Description
Ideas
Segmented Flat Array - Custom Domain
Use the segmented idea from FlatObjectPool
to allow concurrent operations during resizing.
Can possibly work with distribution as well as layouts.
FCHLock - Localization
Localize data
when we get combiner status and perform it on that, then write back later.
MPMC List - Per Task Blocks
Have here.maxTaskPar
blocks of data.
Global Queue using GDT
Idea: Enqueue 'promises' like normal but this time does an exchange
operation.
// Inside 'add' function...
var node = new node();
var prev = tail.exchange(node);
if prev == nil then head.write(node);
else prev.next = node;
Of course, using GDT for global objects!
Active Request Bias
Have separate active request lists so that a locale serves only its own tasks. Possible to define some fairness or starvation-free principles by just giving combiner thread access to another locale that has requests.
FIFO Extension
Use the above algorithm for obtaining the head index. This eliminates contention and ensures good system throughput (aside for communication cost, which is necessary anyway). Compared to the number of contending Compare-And-Swap operations being O(numLocales), its 0, with drawback of having communication (which is unavoidable).
Benchmark Framework Tool
Idea: Convert this from Go to Chapel so that benchmarks and tests can be ran with more ease.
Queue
Global wait free queue + FCHLock
Idea: Wait-Freedom guarantees that we have a bounded number of remote operations, which ensures forward progress and scalability (eventually). By using global atomics, we can make use of a bounded global queue that is proven to scale very well. Since the queue is only SPMC (without MCAS), we can use the Flat Combining strategy to ensure scalability even for a single a producer. Consumers use the normal wait-free dequeue solution.

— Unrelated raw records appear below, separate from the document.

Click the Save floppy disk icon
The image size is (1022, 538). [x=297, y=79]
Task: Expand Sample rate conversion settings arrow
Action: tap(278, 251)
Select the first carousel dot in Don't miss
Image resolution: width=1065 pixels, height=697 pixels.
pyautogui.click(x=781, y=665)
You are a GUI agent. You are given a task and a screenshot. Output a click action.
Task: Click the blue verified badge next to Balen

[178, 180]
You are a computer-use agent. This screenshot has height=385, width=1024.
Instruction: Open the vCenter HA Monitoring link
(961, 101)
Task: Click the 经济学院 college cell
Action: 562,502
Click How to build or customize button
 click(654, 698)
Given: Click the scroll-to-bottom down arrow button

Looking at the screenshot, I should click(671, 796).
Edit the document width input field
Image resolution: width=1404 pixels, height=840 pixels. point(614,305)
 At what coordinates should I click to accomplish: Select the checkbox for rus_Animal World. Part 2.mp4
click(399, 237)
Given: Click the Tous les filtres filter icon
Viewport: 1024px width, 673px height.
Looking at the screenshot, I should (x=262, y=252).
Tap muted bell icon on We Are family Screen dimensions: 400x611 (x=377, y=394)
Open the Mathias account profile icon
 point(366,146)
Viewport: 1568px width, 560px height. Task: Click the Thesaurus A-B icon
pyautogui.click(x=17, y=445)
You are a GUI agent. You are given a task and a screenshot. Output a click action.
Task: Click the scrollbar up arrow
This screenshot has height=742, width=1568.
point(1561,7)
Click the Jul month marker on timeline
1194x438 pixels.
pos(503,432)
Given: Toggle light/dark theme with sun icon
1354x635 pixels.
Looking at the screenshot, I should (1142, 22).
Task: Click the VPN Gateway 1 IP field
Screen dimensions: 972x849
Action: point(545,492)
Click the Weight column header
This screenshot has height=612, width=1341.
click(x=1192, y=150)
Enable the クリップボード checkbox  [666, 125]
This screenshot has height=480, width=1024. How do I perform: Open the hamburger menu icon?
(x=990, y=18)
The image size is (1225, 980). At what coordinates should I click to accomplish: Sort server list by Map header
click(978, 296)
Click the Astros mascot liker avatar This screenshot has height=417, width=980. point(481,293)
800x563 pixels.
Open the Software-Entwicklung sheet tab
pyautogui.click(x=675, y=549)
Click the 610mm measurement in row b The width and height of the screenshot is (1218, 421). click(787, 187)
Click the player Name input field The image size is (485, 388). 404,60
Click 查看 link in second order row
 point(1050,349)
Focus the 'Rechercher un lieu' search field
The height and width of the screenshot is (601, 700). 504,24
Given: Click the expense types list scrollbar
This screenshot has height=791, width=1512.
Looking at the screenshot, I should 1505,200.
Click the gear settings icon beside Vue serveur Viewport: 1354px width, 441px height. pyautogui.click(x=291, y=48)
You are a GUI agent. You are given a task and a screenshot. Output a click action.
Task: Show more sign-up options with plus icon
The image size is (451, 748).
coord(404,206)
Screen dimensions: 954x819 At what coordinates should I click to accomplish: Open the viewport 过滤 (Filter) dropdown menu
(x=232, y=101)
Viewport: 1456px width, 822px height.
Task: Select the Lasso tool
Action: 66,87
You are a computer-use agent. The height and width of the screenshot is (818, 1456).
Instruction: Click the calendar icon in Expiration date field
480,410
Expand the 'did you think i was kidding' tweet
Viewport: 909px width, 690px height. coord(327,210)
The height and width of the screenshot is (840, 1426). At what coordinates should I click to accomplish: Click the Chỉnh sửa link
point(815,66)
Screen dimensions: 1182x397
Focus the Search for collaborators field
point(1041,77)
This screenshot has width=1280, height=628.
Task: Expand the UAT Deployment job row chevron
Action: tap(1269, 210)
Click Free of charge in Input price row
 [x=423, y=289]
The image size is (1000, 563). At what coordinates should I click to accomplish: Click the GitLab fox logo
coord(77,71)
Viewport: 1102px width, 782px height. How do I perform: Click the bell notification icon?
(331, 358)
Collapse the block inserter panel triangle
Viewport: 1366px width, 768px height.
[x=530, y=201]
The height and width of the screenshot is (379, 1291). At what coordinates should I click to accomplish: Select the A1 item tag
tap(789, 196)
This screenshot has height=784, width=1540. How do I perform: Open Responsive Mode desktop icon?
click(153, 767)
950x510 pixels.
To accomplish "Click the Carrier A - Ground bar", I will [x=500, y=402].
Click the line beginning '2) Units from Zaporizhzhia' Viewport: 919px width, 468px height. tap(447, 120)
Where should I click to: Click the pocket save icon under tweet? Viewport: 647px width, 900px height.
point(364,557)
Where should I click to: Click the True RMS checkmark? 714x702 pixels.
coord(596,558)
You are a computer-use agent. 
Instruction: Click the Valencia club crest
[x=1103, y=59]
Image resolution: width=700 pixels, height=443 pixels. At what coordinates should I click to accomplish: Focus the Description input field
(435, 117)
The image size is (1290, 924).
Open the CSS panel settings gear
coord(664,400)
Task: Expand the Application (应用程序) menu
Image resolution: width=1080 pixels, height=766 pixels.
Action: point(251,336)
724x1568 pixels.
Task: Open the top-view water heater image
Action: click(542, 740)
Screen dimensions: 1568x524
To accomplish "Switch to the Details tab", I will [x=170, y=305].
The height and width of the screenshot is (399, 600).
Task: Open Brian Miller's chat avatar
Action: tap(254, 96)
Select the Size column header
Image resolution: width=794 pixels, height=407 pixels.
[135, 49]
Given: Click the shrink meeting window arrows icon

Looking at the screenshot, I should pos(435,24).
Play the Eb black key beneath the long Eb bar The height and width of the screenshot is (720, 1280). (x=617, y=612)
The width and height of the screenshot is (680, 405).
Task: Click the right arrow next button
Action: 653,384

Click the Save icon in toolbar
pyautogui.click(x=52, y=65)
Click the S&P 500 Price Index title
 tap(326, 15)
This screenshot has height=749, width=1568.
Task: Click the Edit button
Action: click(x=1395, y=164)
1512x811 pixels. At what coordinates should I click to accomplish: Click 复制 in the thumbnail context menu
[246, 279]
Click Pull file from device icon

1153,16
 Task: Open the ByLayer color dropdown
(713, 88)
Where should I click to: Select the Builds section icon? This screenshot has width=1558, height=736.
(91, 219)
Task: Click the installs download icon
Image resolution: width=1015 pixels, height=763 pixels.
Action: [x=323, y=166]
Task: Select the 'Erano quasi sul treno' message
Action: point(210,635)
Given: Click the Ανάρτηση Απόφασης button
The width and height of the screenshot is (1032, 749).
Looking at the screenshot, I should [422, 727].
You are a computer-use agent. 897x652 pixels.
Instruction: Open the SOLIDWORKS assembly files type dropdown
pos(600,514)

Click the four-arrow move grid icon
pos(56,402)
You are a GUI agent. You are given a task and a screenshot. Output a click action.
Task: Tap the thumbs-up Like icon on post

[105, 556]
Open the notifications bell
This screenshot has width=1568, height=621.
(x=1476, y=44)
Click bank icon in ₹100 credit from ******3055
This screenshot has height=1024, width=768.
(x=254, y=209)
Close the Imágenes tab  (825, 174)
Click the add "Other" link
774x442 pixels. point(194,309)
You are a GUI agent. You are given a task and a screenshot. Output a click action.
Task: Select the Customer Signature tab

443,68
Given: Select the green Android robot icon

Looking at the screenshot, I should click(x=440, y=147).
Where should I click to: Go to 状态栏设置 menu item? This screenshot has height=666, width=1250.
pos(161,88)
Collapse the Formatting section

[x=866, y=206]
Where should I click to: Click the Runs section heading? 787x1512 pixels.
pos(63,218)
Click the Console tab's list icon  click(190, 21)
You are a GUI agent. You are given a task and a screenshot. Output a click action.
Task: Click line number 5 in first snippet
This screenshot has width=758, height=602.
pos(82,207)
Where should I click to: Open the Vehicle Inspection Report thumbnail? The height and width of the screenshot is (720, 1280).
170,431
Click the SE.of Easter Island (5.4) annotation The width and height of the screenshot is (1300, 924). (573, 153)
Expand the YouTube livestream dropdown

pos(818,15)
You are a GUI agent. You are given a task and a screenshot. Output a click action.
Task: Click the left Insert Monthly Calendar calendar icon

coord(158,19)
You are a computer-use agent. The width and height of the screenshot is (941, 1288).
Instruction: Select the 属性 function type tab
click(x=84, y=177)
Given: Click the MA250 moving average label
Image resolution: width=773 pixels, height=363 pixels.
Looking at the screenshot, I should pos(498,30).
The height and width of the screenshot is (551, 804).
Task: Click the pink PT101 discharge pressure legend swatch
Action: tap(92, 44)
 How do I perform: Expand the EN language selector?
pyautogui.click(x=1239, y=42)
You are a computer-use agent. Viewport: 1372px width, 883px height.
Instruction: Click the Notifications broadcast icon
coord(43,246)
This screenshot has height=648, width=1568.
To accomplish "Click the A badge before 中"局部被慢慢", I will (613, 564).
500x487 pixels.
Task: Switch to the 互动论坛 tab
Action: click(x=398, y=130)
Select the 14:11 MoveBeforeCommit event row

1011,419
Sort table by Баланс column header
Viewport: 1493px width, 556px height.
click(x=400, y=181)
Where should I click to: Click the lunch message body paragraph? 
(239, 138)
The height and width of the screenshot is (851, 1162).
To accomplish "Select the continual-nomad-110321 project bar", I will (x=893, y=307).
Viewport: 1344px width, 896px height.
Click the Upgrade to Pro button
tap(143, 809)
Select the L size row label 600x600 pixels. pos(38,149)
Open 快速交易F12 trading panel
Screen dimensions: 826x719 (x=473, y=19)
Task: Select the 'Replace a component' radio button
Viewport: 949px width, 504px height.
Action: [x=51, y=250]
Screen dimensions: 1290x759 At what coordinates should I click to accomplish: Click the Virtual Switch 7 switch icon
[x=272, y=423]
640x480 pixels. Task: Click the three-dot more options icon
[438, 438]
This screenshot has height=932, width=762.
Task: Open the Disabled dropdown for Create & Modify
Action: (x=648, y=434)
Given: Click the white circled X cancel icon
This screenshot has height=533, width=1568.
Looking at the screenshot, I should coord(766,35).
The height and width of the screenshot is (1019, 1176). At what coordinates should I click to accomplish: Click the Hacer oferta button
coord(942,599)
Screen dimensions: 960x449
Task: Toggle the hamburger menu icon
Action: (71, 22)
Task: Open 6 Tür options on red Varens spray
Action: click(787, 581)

Overall this will ensure global wait freedom! The queue itself is wait free, and because the operations to be combined is wait free, the wait for a task to have its operation be completed is bounded assuming that scheduling inside FCHLock is adequate. Overall, this can guarantee scalability for bounded globally FIFO queues.
Round Robin + Work Stealing
Idea: Reduce amount of work stealing by performing a round robin enqueue like FIFO does.
Rationale: Queue has more consumers than producers, means it won't need to steal work too often. Might increase overall throughput of queue.
Drawback: Enqueue does scale but is magnitudes slower than local enqueue. Good only if enqueue is not a huge priority.
Optimization
FIFO
Allow Enqueues and Dequeues to skip indexes...
Idea: Have enqueue and dequeue solely rely on fetchAdd
, then have them update another set of global arrays using fetchAdd
for enqueue or fetchSub
for dequeue. If during an enqueue, a fetchAdd
yields a negative, skip it. If during a dequeue, a fetchSub
yields a negative, skip it.
Rationale: Allows enqueues to be unhindered with only one additional wait-free atomic operation. Allows dequeue to rely on two wait-free atomic operations.
Drawback: Having a large amount of dequeues means you have an equal amount more of enqueues having to retry, but is fair and should scale.
Abstractions
QueueSet
Idea: Have a set of queues that are linked together that allow work stealing. This is the MPMC queue, but in a much reusable manner that allows multiple queues, even multiple local queues, all linked together.
RCU With Descriptors
Idea: Have descriptors into a locale's address space which adds one more step of indirection.
Rationale: Allows atomic updates of variables, especially with RCU if its for record
types. A compare-and-swap is just one on descriptors. A read and write are also just on descriptors. RCU can do a read on the descriptor, a copy of what is read and modification into a new descriptor, and a replacement to point to the new one (with reference counting for the old one).